▸ **課題 1**
睡眠の相談記事を読み、次の問いに答えなさい。
(a) 相談者は、11時くらいに床に就くと何時くらいに目が覚めてしまうか。
(b) 相談者の閉経はどのくらい前か。
(c) 回答の見出しで、まず行くよう勧められているのはどこか。
▸ **課題 2**
睡眠の相談記事の本文を、最後の文の続きから書き進めなさい。

▸ **抜粋**
----
最近、眠れません。年のせいと、諦めるしかないでしょうか。【87歳の現役婦人科医師 Dr.野末の女性ホルモン講座】
撮影・岩本慶三 イラストレーション・小迎裕美子 構成・越川典子
Q. 最近、眠れません。年のせいと、諦めるしかないでしょうか。
眠りがどんどん浅くなっています。11時くらいにベッドに入ると、3時くらいに目が覚めてしまい、それ以降は眠れないのです。睡眠不足のせいか、仕事中もだるくてしかたがないときがあります。年齢のせいと思って、諦めるしかないでしょうか。閉経は2年前くらいでした。このことと、関係がありますか。病院に行くとしたら、どこに行けばいいのか、教えていただけますでしょうか。(K・Iさん 49歳 会社員)
A. まず、婦人科へ。それでも眠れなかったら他の方法を考えましょう。
K・Iさん、こんにちは。眠れないのは、おつらいでしょう。日中、仕事にも影響があるようですから、このお便りを機に、カラダを立て直しましょうね。
----
▸ **データ部**
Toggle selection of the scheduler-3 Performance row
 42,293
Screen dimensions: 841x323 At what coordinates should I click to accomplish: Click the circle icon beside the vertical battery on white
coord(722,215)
----
▸ **解答欄 1**
(a) 3時くらい
(b) 2年前くらい
(c) 婦人科

▸ **解答欄 2**
更年期障害は、睡眠障害やうつ気分、イライラなどの精神症状に出てくることが多いのです。K・Iさんの場合も、エストロゲン減少で引き起こされている可能性が高いと思います。まずは、婦人科にいらしてください。症状を伝え、ホルモン補充療法(HRT)を試したいことを伝えましょう。
治療しても症状が改善しないようでしたら、その段階で睡眠外来、心療内科などで診てもらいます。婦人科と連携をとっている病院ならなおいいですね。HRTと入眠剤を併用している方も大勢いらっしゃいます。夜中にトイレで目覚める場合も、エストロゲンは膀胱粘膜や尿道粘膜にも働きかけるので、ぐっすり眠れるようになる可能性があります。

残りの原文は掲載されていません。